User Tools

Site Tools


blog:2011:02:02:function_definitions

Photon Compiler Development: Function Definitions

This is the tenth article of a series (table of contents) about compiler development with LLVM using OCaml. We intend to develop a compiler for a subset of OCaml large enough to allow our compiler to compile itself.

In this article, we add function definitions to our language.

Parsing

We adds a new top-level Bind_fun to record function bindings. The approach may be generalized later when we will introduce anonymous functions but it will do for now. A function bindings records whether or not it is recursive, the function name, a list of arguments, the return type and function body.

Arguments are pairs of an identifier and a type.

In this first version, we will only accepts fully type-annotated function definitions. We will add proper type inference later. We also don't accept patterns as arguments, they should be identifiers (we will not implement patterns in function arguments in our OCaml subset).

type arg = string * Type.t
 
type 'a top_level =
     Bind_fun of bool * string * arg list * Type.t * 'a t
   | Bind_val of string * 'a t
   ...

The parser is updated as follows.

%token REC
 
interactive
   ...
   | LET IDENT args COLON type_ EQUAL expr SEMI_SEMI
                           { Bind_fun(false, $2, List.rev $3, $5, $7) }
   | LET REC IDENT args COLON type_ EQUAL expr SEMI_SEMI
                           { Bind_fun(true, $3, List.rev $4, $6, $8) }
 
args
   : arg                   { [$1] }
   | args arg              { $2 :: $1 }
 
arg
   : LPAR IDENT COLON type_ RPAR { ($2, $4) }

Typing

In the typing of function bindings, the arguments (and, if it is recursive, the function itself) must be in the type environment when typing the body. However, arguments should not be left permanently in the type environment.
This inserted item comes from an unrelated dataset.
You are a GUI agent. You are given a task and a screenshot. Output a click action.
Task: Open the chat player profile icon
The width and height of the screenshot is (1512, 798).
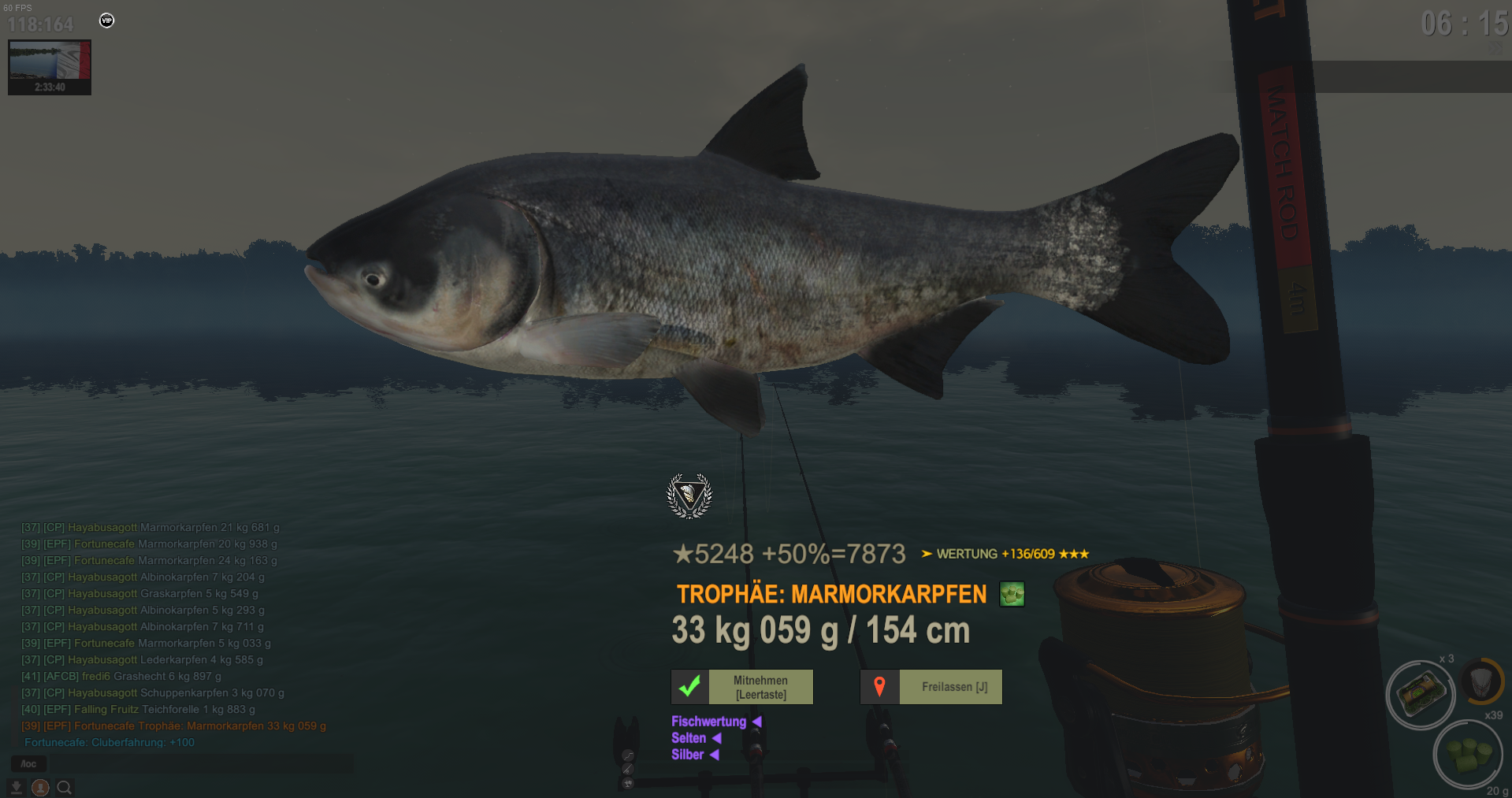pos(40,787)
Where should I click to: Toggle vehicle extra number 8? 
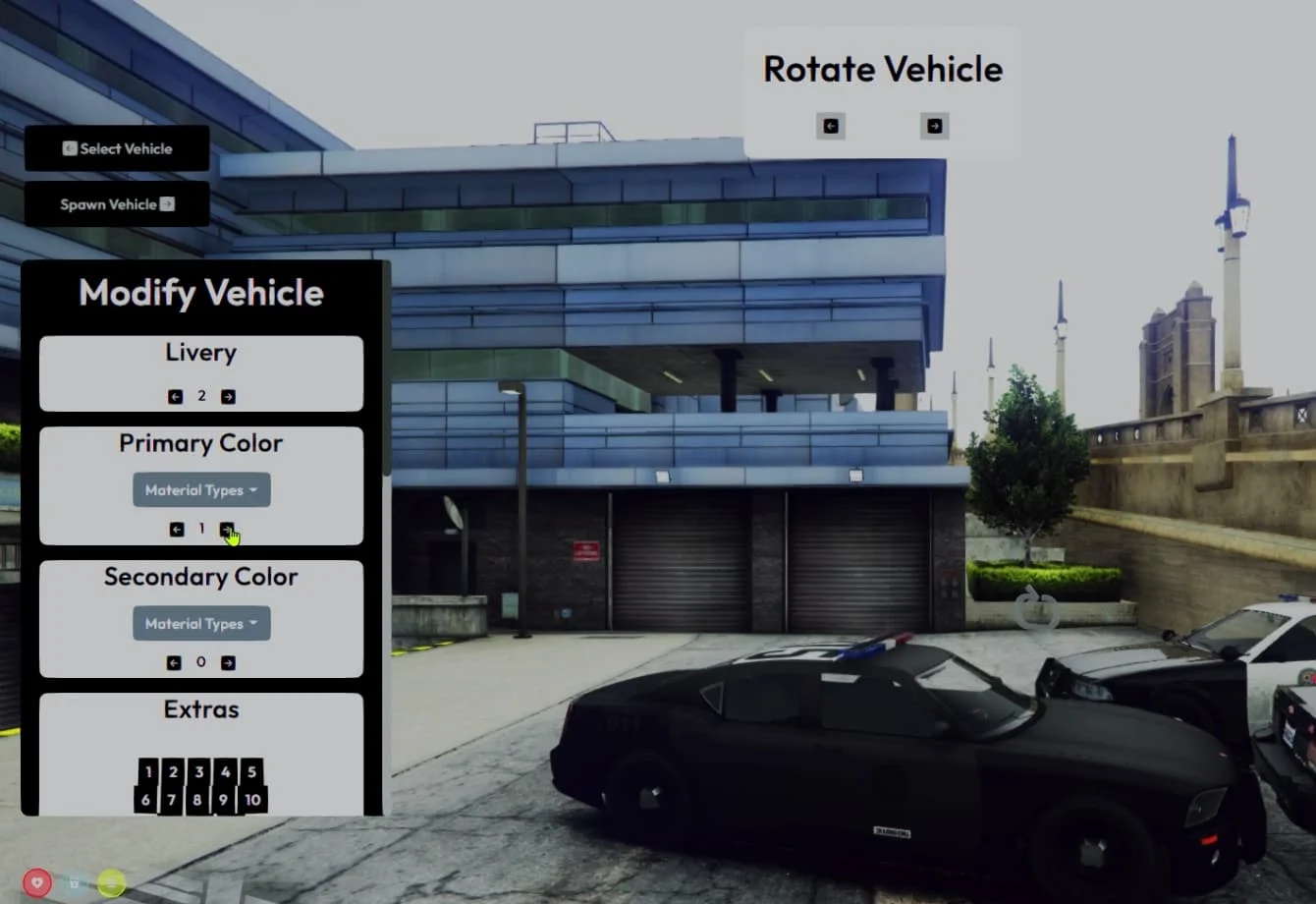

We see four possible solutions:

  • Add a second type environment with arguments to calls to annotate_ast. When typing a variable binding, we look first in the argument type environment and only if not found in the global type environment. This solution augments the number of arguments to pass around and we must be careful to look-up variables in the right type environment. Moreover, this solution does not scale. How could we handle inner functions or let-bindings with this scheme?
  • Push arguments in the type environment before typing the body, and pops them afterward. The underlying Hashtbl.t representation is well-suited to such an usage. Hashtbl.add does not erase previous binding which can be recovered after a call to Hashtbl.remove. However, we would need to be very careful to restore the environment even in the case of errors. This would require us to catch all exceptions only to re-throw them after having restored the environment.
  • Do not add arguments to the provided type environment. Add them to a copy of the type environment and use this extended copy to type the body. This solution is simple but requires copying a potentially large type environment each time a function is typed (to look-up only a handful of variables).
  • The functional approach: use an immutable type environment. Adding a binding returns a new type environment, letting the old type environment untouched.
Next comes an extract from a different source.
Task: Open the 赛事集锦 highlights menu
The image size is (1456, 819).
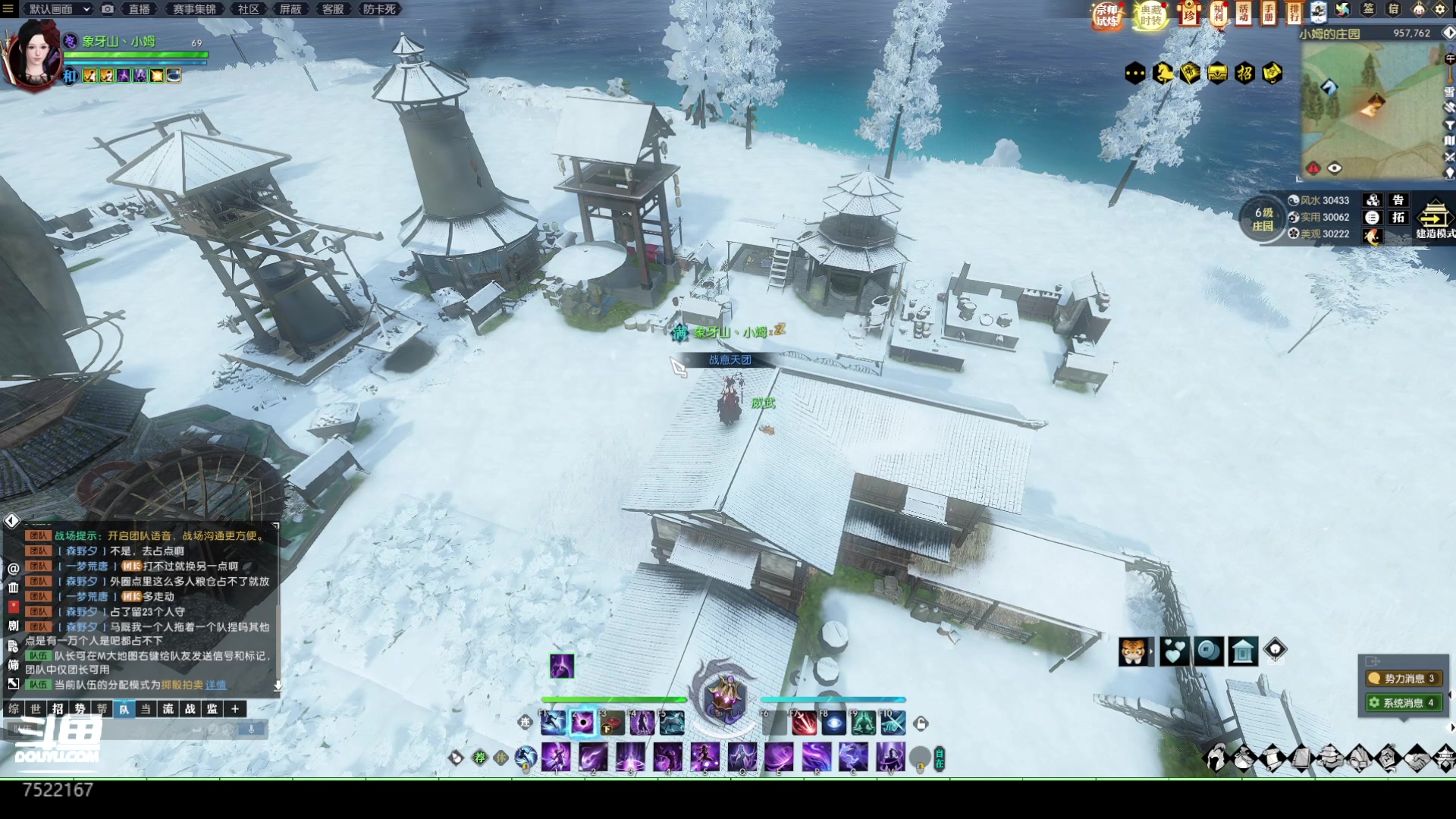Action: pyautogui.click(x=194, y=9)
We chose the fourth approach and re-implemented Type_env with Map instead of Hashtbl. OCaml Map is implemented with a functor (i.e. a parametric module taking other modules as arguments). We obtain a string map with the following code.

module StringMap = Map.Make(String)

We will not support functors in Photon. We will thus need to update this part of the code to make our compiler self-compiling (at worst, we could use an association list).

To avoid threading the current global type environment around, we define it with a mutable reference in the driver. annotate will update this reference directly with persistent bindings.

Equipped with our new type environment, the typing of function bindings proceeds as follows. We replace type references by concrete types in argument types and return type. We then type the body in an extended type environment. We then check the body type matches the provided return type. We could have better error messages by typing the body with the expected return type in mind, but we will consider this issue when implementing type inference. Finally, we update the type environment with the function binding.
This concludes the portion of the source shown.